In the last six months or so Oren Ambarchi has turned up like a bad penny (will this idiomatic sentence work as I think?). I can count at least six major releases - and I think I’m missing some others - spanning from the psychedelic explorations due to his involvement as a guest in the spectacular super rock n’ jazz group Fire up to the avant-garde aspects to be found in the long collaboration with his plausible mentor Keith Rowe. Yeah, other musicians are actually that fertile, but Ambarchi is - in my opinion - succeeding where others have failed. The creation of a magnetic, unmistakable, powerful tone that is per se an absolute value for everything he creates and for each collaborator he teams up with.
Let’s be honest, this collage of live recordings from different venues can be hardly considered a masterpiece if compared with ground-breaking works as 'Stacte' or the recent live recording on the Polish Bocian Records - I will review it sooner or later - again with Rowe and the interesting (and new to me) Crys Cole. And I will keep on suggesting until the end of my days a meticulous listening of the interpretation that Ambarchi delivered - again with Rowe - of an excerpt coming from Cornelius Cardew’s opus magnus 'Treatise'. But still, what else could you possibly ask to such a kind of work?

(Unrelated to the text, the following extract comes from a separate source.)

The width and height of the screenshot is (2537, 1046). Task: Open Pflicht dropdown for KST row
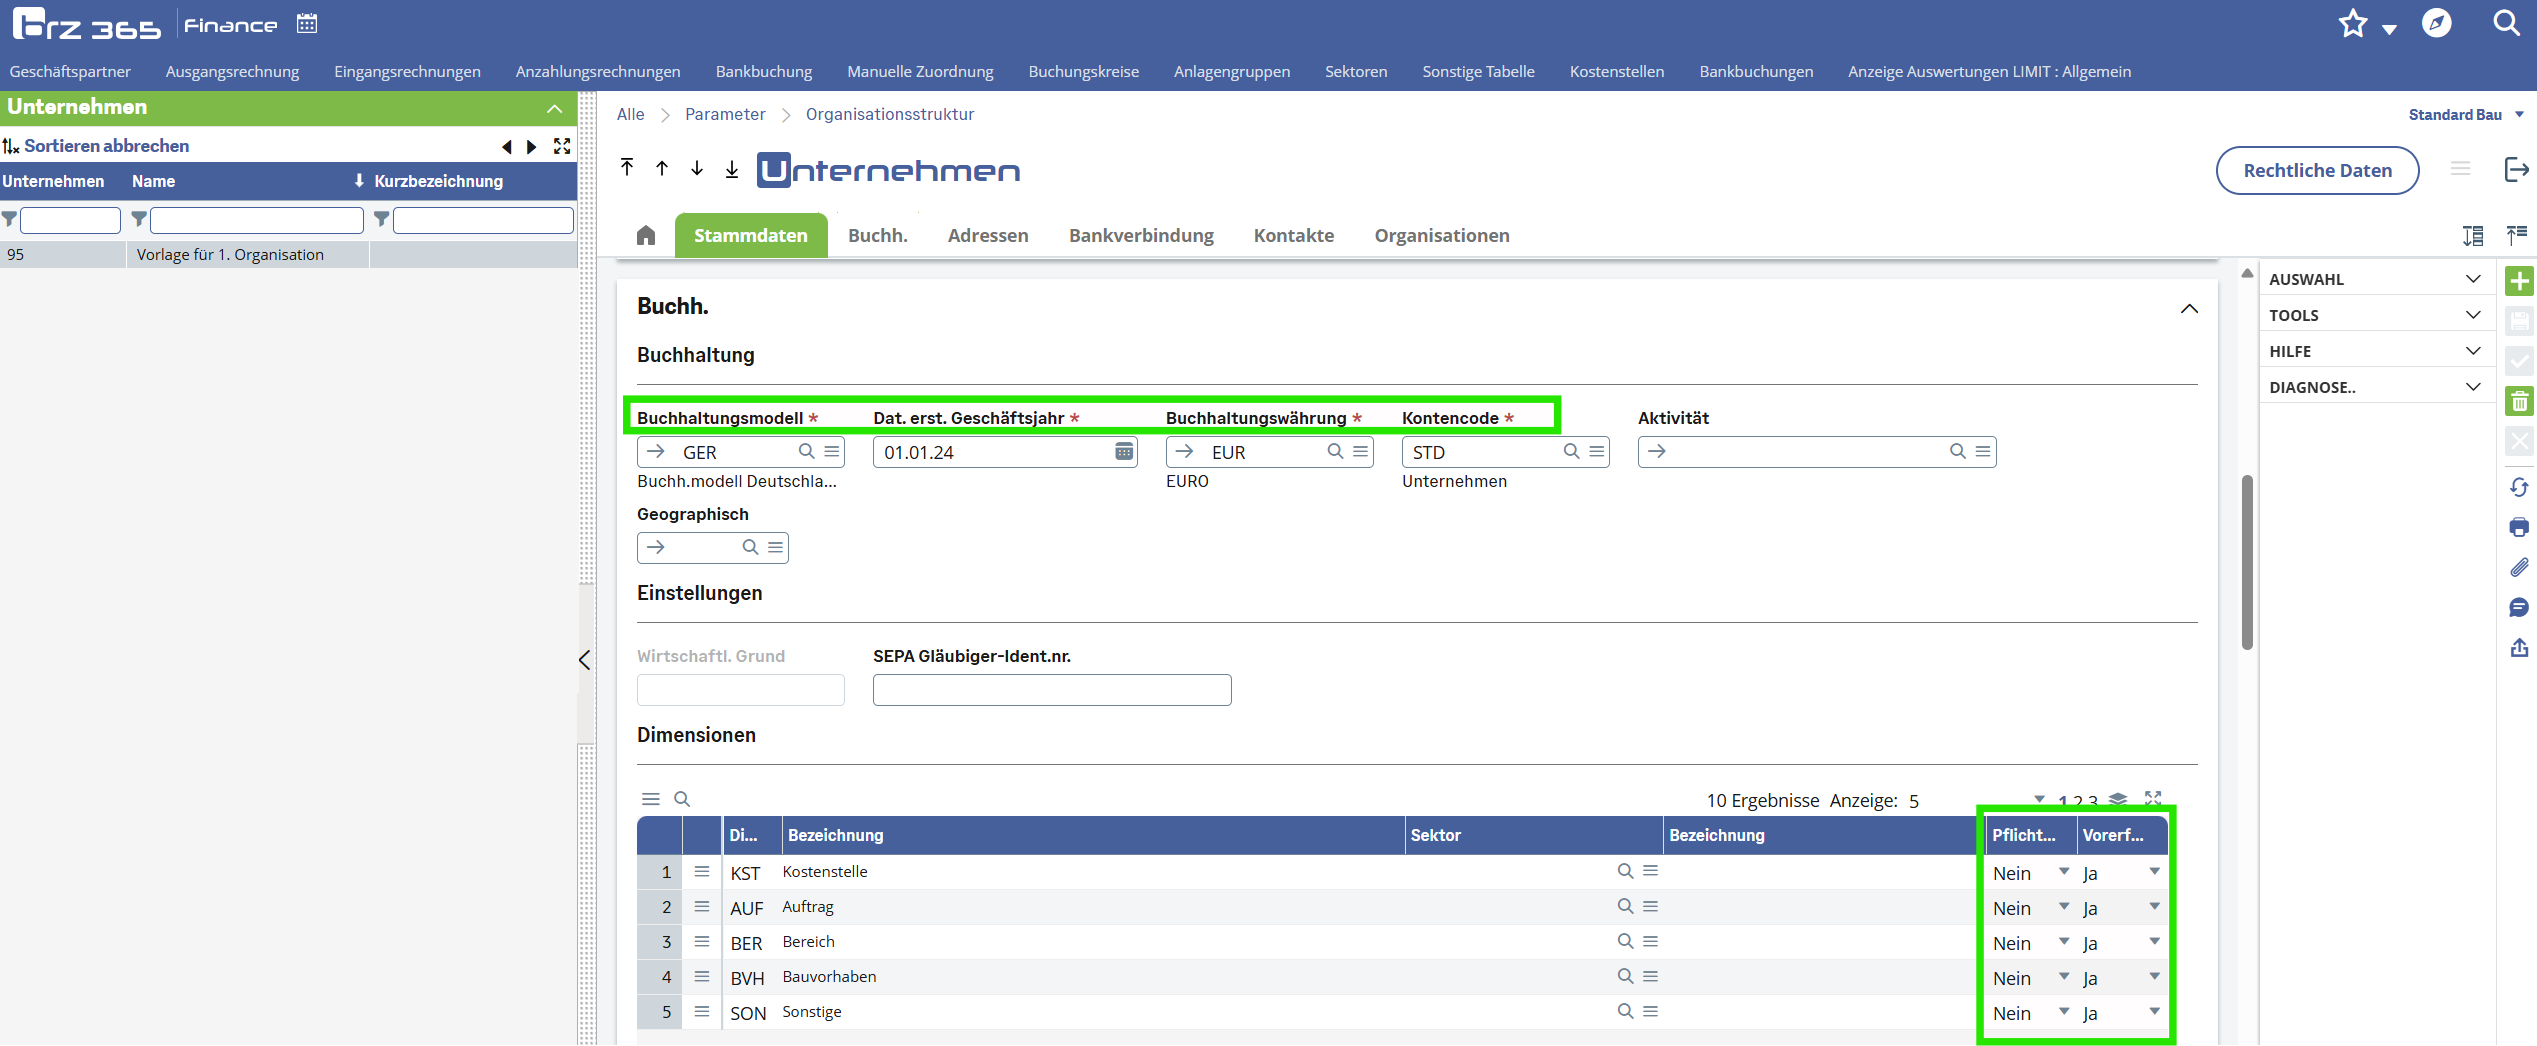tap(2064, 872)

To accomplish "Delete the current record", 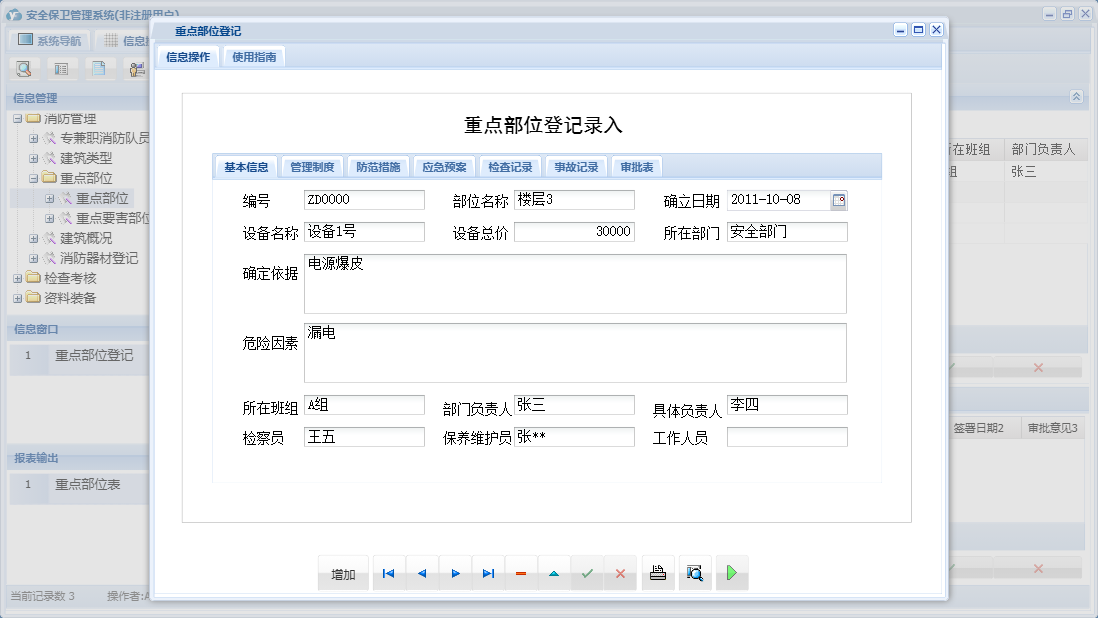I will click(520, 573).
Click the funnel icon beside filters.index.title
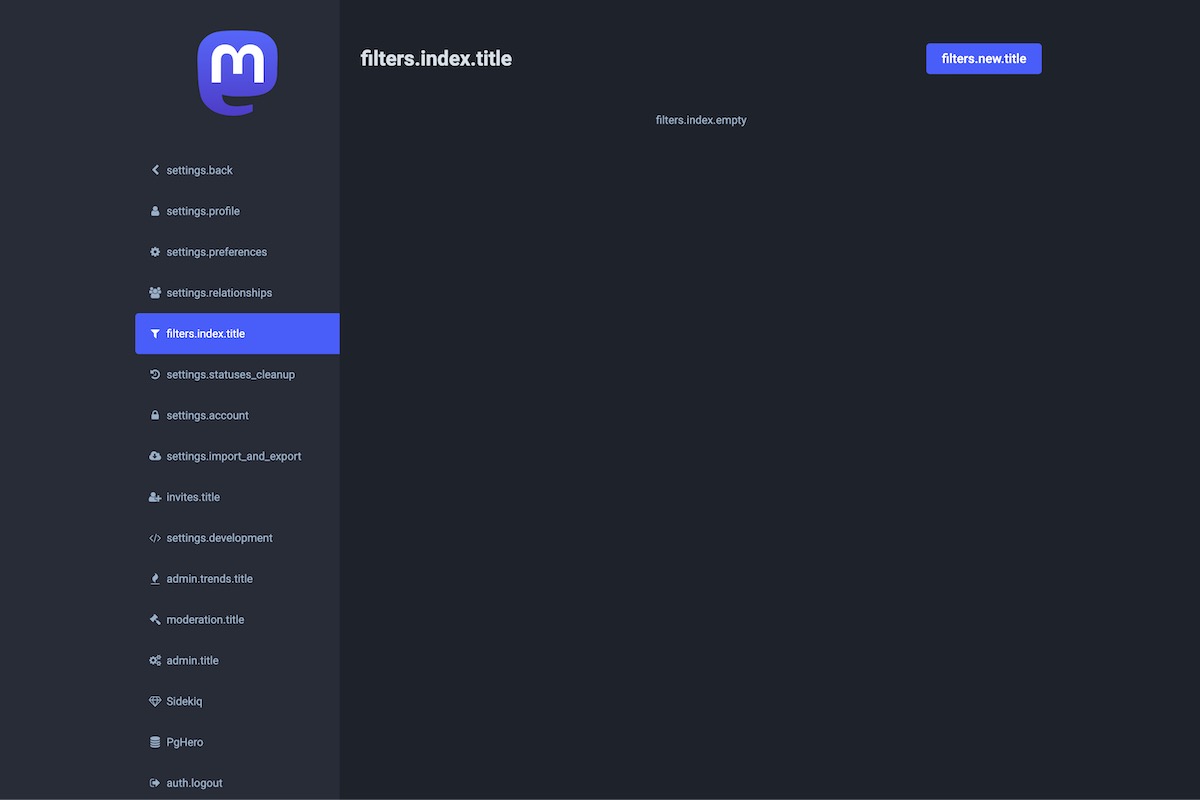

During the first track 'Raga Ooty' an extended sitar - they say this is a tambura but honestly I can’t tell them apart - drone allows Ambarchi to build a recursive, almost invariable, distorted phrasing for almost eleven of the total sixteen minutes lasting the track. That’s a raga, you know! You can do this with a simple and cheap looper pedal, but it is obvious that he’s here doing it live and with no overdubs. He controls dynamics; he controls the shades of distortion; he gives texture and polysemic values to a row, repetitive and not even so original portion of sound. He’s taming the growth of the composition and you can absolutely feel it. Plots of Nilgiri Plateau and the closing reprise of Raga Ooty are not that different. On the second track Ambarchi takes advantage of the overtones given by the 12 strings acoustic guitar, while in the final track is again the control of this guitarist on the quality of distortion that impresses me the most.

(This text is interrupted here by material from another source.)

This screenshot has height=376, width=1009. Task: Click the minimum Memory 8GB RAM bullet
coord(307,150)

A little story now. When I was more or less a teenager, I was used with a friend of mine to do this silly trick of imagining implausible collaborations between totally different 'artists' (e.g. Karl Heinz Stockhausen playing bass with the early ‘80s English punk group Subhumans or the unforgettable and misjudged blonde pianist Richard Clayderman touring in a duo with the legendary hardcore singer G.G. Allin - more often we used peculiar artistic figures from Italy that luckily no one knows here). Why am I telling this? Because I dream now of a future collaboration between Ryhanna and Ambarchi that will give to the ephemeral pop creature some kind of dignity. He’s the only man who can do that!
He’s the chosen one.
Finally, I’m sorry, but I have a duty to signal the unwatchable cover of this release.
The label provides previews and sells the digital release or the vinyl limited edition.